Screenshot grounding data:
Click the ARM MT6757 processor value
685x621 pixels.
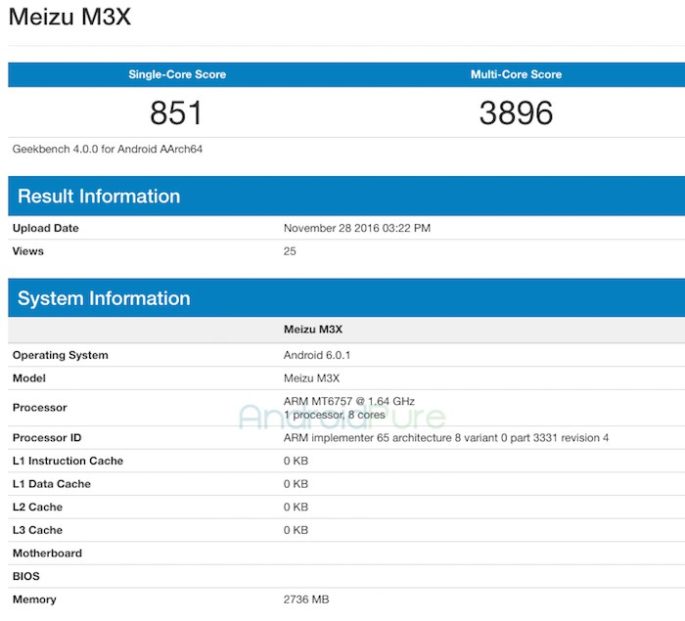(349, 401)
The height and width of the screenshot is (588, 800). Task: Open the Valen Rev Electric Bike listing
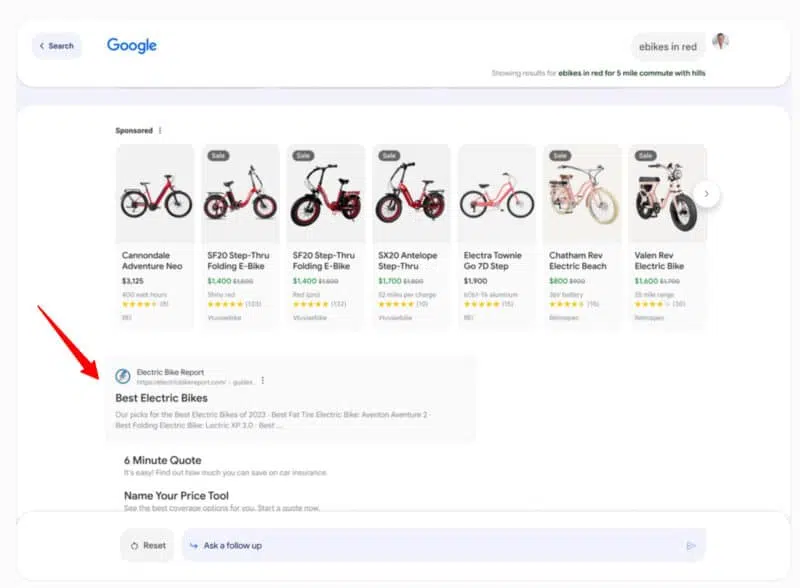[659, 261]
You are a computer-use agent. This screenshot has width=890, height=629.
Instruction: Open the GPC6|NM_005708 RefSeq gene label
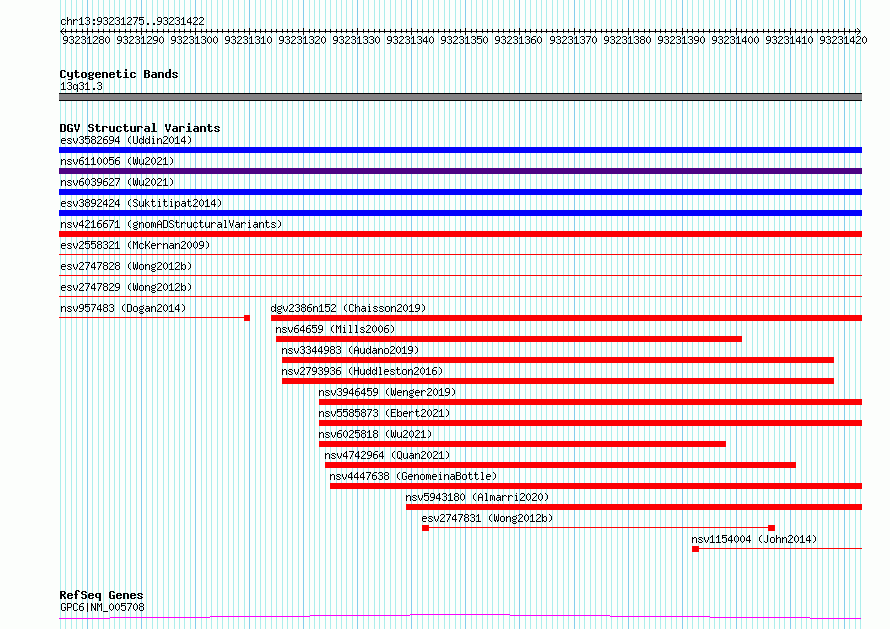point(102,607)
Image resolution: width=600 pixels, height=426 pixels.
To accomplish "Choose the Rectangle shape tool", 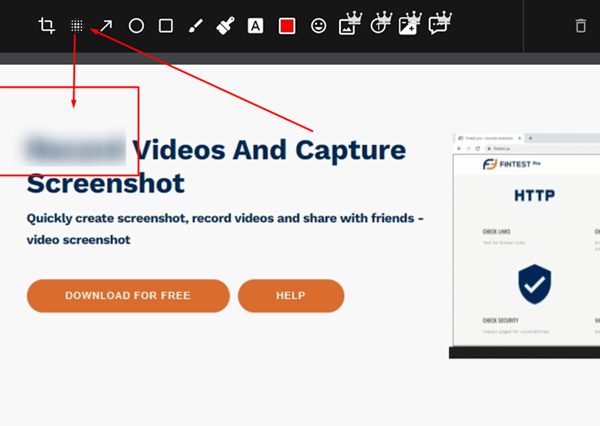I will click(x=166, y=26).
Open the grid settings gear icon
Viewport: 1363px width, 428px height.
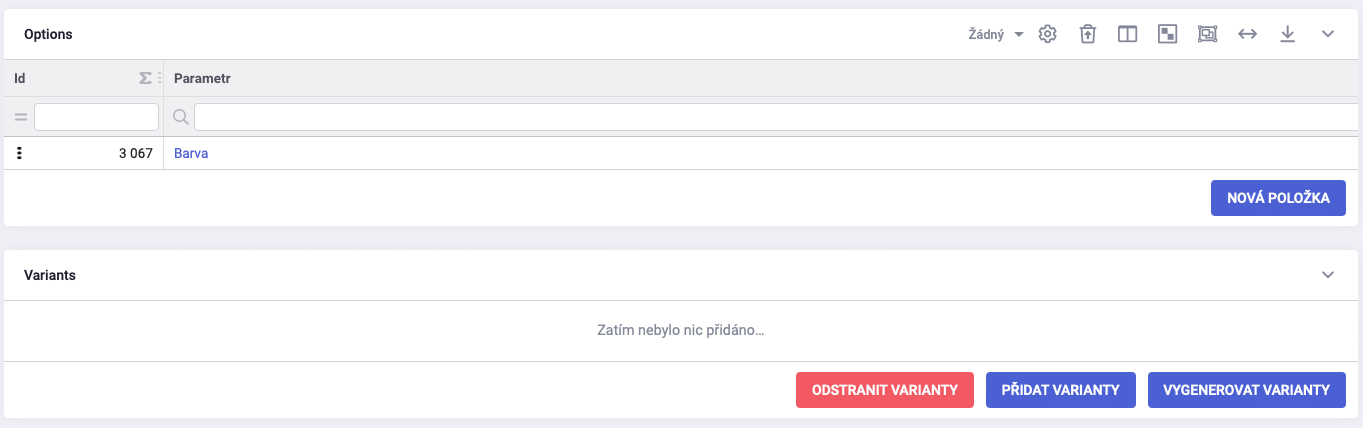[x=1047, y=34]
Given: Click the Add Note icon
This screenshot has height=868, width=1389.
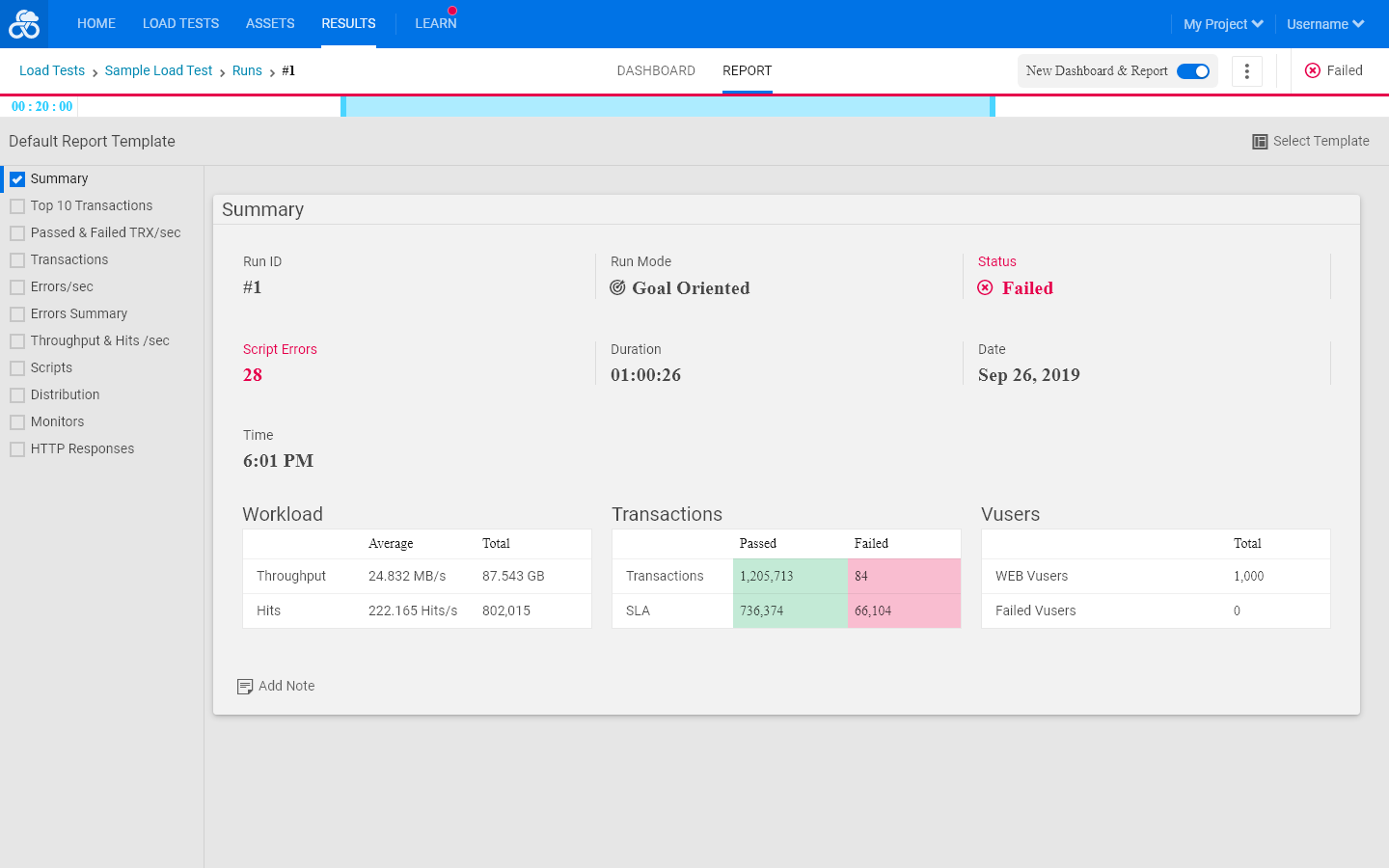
--
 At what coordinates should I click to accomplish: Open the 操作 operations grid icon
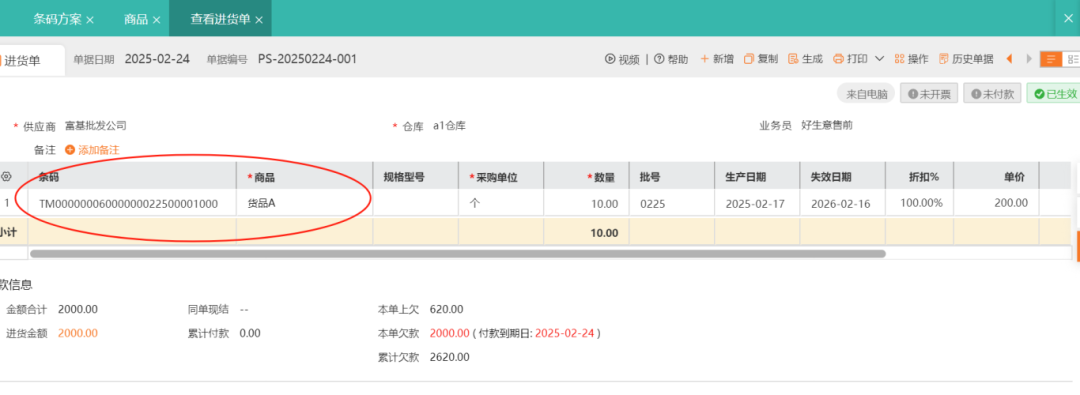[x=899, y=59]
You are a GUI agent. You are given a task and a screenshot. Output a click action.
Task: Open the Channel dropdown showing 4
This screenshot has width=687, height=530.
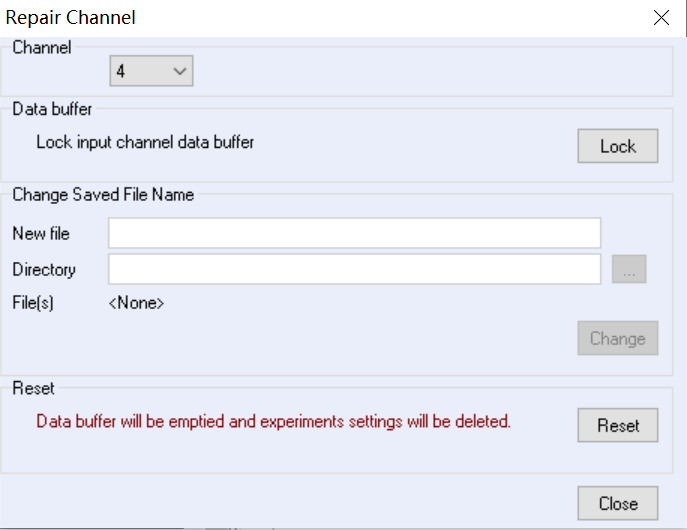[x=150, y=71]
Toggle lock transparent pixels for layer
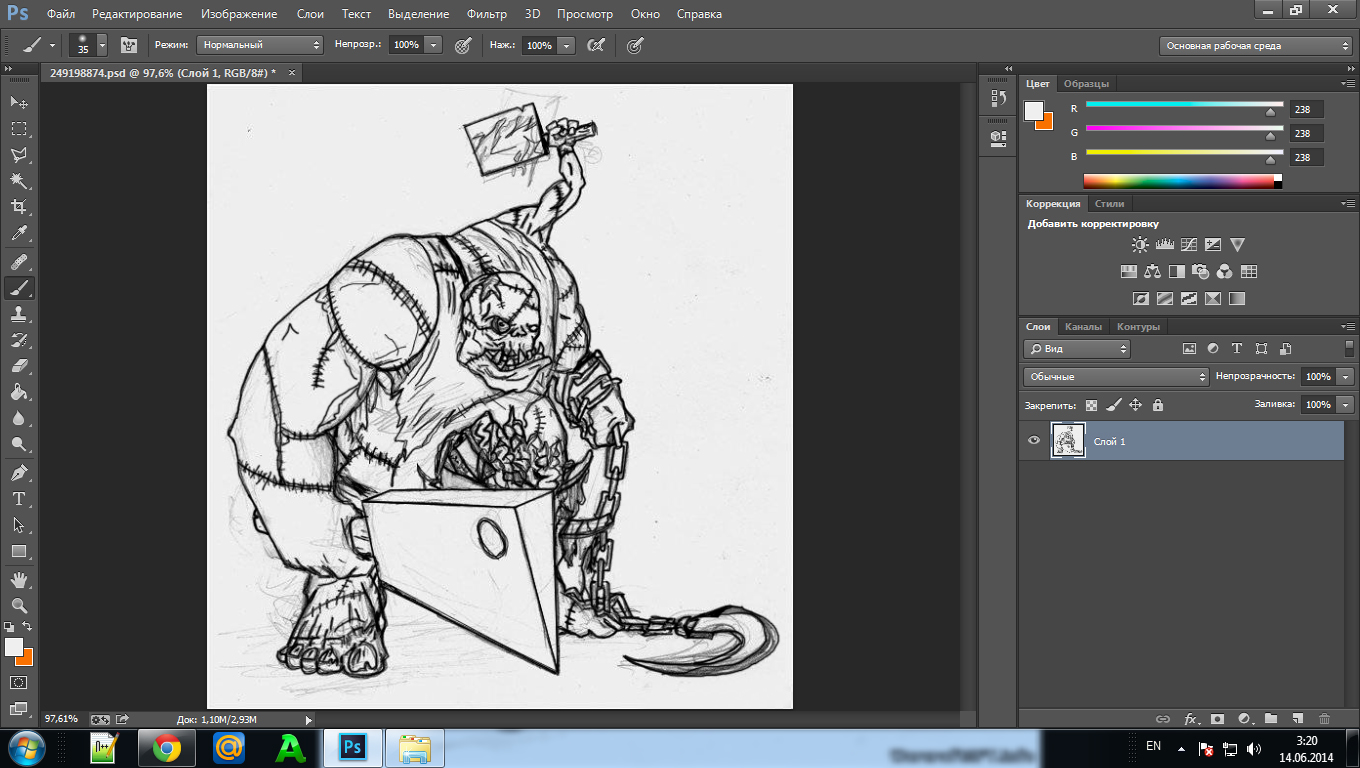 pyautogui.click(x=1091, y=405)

EXERCISE DIRECTIONS: Filtering the entries above by the word "agent", copy each line that matches.

RESULT OF THIS EXERCISE:
You are a computer-use agent. This screenshot has width=890, height=629.
You are a GUI agent. You are given a task and a screenshot. Output a click action.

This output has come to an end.